But the point was that these were private bank debts, not debts of either the national bank or the state. Once they the state took on those debts, yes, there were obligations.



It's effectively the same under ECB's monetary policy mechanisms. Those bank debts are used as collateral for borrowing from the ECB or the Eurozone inter-national bank payment processing system (called TARGET2) or Eurozone creditors.

Imagine if Iceland could only issue debts, both public and private in US dollars. That, its interest rates were set by the Fed. That, its banks could tap short and medium unlimited liquidity against this collateral. That, its USD payments went first through a US-based payment processing system. But only if you never default on this collateral.

Then, you would have something similar to the situation Ireland faced.

It is true Ireland could have tried to hold out for an externally-led, Greek-style debt restructuring, though I suspect it would have been harder for them due to the private bank debt transfer. But even that still is not elective default to their own currency with full debt control. Therefore, not the same as Iceland.


"[Public & Private bank debt] effectively the same [under TARGET2]"

Interesting assertion, as it would mean there effectively are no private banks and "too big to fail" is enshrined in basic EU mechanisms, and independent of size -> automatic bailouts all the time.
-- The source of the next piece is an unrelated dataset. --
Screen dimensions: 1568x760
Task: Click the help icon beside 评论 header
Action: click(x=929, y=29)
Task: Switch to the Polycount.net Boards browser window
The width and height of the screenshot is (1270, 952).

Are you referring to Sinn's analysis? While that's an interesting read (intro: http://en.wikipedia.org/wiki/TARGET2), it doesn't seem to quite support such a staggering claim.
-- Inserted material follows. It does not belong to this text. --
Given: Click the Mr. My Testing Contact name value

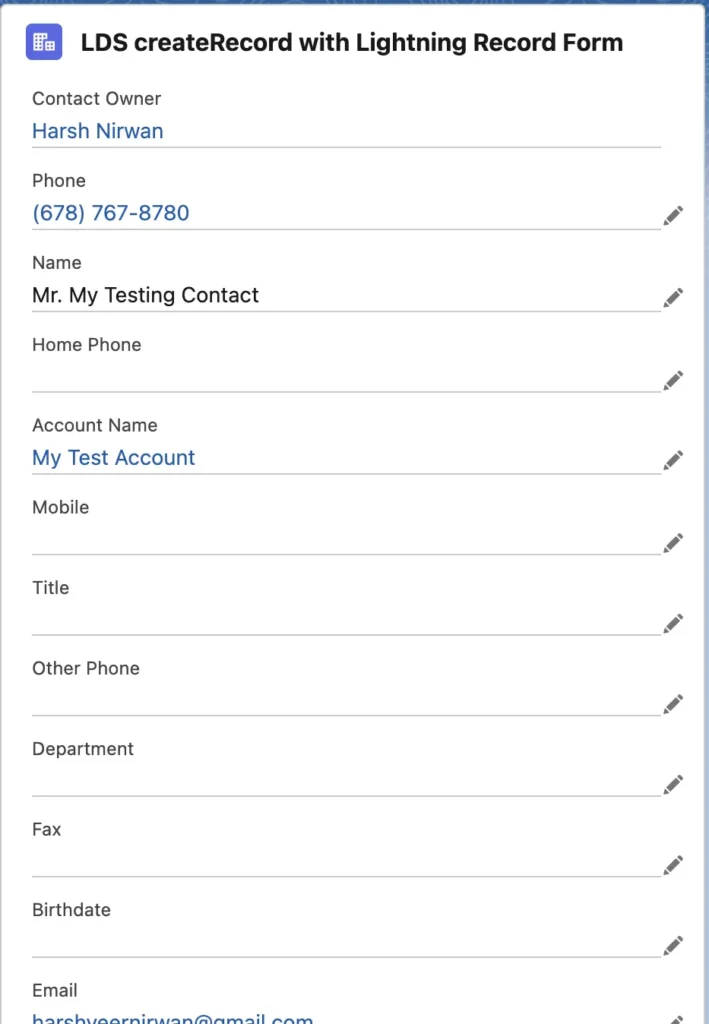Looking at the screenshot, I should coord(146,295).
However, I do see that European politicians are acting this way, so that supports what you are saying, but they actually have to act to do so, which contradicts it.

Certainly the rest your text simply assumes the equivalence of public and private debt, rather than showing that this is the case.

"you never defaulted on this collateral" -> There are two different "you" in this case. So what happens if one of these two "you" does default?

You are implying that the default of one "you" automatically means the other "you" never gets money again (the bond vigilantes and all that), but as the fine article showed, the same was said for Iceland and it didn't happen.

I know you claim that there is only one "you", but I just don't see that in your analysis (or in what Sinn wrote).

"It is true Ireland could have tried to hold out for an externally-led, Greek-style debt restructuring" -> again, that only applies after taking on the bank debts.